The Kermode bear, Ursus americanus kermodei, is a black bear with a white coat. Spirit bears are rare because it takes a fully recessive gene code to create the white coat, this combination only accounts for around 10% of the bear population in the area. The function of the white coat versus the dominant black coat is unknown, however the First Nations people have stories passed down through their oral history of how the Spirit bear was better suited for the snow-covered landscape.

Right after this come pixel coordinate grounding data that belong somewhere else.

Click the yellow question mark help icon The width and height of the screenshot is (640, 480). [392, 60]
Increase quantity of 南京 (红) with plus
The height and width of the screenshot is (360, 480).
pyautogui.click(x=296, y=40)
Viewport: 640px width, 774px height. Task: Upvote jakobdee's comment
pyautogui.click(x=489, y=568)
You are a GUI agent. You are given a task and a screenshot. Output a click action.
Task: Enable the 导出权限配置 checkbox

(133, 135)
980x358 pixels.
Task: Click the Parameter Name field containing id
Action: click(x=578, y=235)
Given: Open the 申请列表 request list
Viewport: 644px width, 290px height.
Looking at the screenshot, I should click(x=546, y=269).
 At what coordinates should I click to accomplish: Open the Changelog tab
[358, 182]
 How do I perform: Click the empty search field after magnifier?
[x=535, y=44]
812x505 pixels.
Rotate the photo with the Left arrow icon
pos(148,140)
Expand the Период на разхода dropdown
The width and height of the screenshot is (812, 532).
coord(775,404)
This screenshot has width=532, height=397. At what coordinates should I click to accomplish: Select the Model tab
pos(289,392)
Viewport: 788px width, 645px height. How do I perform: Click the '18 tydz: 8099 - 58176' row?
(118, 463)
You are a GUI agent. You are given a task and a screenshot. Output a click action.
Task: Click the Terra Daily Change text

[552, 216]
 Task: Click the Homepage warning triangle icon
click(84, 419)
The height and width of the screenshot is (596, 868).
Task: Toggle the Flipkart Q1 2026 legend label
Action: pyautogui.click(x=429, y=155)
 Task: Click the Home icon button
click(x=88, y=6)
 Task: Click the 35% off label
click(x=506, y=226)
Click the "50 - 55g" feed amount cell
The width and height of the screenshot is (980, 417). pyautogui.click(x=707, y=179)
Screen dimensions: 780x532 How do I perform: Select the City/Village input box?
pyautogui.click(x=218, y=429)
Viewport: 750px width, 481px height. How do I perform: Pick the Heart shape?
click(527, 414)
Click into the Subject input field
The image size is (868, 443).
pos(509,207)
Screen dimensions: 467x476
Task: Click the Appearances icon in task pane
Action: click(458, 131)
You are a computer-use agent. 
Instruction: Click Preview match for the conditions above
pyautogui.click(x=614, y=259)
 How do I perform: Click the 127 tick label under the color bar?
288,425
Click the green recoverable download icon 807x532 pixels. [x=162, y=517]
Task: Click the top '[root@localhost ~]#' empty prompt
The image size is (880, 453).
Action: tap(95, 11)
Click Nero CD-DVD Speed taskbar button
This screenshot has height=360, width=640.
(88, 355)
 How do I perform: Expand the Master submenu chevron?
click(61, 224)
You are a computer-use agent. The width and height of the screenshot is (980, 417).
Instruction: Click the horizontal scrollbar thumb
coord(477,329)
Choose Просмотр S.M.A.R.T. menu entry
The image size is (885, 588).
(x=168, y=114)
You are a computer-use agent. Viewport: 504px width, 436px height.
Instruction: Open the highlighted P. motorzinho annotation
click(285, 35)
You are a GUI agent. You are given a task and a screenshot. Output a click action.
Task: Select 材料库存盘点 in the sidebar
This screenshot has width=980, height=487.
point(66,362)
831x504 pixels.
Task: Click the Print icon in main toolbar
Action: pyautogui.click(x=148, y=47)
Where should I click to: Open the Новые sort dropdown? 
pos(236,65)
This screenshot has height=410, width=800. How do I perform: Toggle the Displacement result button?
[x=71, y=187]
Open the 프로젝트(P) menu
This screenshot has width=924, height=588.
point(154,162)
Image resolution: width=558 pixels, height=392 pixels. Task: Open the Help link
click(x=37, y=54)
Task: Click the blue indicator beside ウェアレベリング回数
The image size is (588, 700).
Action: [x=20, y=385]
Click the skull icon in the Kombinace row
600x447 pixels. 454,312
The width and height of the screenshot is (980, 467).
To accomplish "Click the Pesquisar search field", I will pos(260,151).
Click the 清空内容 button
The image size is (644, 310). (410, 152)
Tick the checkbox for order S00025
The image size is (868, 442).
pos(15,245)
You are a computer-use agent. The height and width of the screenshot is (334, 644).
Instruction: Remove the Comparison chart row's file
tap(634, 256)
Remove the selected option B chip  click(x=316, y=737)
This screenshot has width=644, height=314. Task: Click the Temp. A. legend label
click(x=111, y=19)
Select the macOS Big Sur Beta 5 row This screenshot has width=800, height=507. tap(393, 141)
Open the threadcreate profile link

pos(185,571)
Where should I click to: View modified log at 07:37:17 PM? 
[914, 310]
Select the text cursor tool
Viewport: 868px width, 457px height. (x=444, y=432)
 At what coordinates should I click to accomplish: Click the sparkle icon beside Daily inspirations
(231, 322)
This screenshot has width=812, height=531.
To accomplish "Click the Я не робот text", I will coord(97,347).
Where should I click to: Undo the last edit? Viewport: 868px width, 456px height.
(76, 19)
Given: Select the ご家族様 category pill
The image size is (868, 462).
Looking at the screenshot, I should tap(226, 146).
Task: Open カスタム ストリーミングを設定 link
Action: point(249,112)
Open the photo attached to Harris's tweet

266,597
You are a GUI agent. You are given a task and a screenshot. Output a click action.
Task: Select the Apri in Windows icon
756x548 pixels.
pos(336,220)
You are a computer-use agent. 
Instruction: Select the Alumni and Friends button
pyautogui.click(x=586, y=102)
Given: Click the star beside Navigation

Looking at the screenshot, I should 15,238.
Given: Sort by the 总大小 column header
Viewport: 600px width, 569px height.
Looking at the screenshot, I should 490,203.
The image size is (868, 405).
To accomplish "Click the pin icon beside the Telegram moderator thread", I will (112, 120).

A current hypothesis researched by scientists Dan Klinka and Tom Reimchen of the University of Victoria reveals a different significance to the white coated bears. They found that the salmon capture of the white bears to be significantly higher during the daylight versus the black bear. They also investigated salmon behaviour to black and white objects by using different coloured objects in the streams. No difference between black and white objects was found during the night, however during daylight salmon were twice as evasive to the black versus white objects. In summary, this tells us the white bear is more successful hunting salmon during the day than the black bear. This research is a hypothesis to help us understand why we have the Kermode bears living among the Black bears.
So don't be discouraged if you travel to the Terrace region and never see a Spirit Bear. Just be sure to have your camera at the ready!
If anyone is interested in reading the article by the scientists mentioned about it can be found published in Biological Journal of the Linnean Society, 2009, Volume 98, pp. 479-488.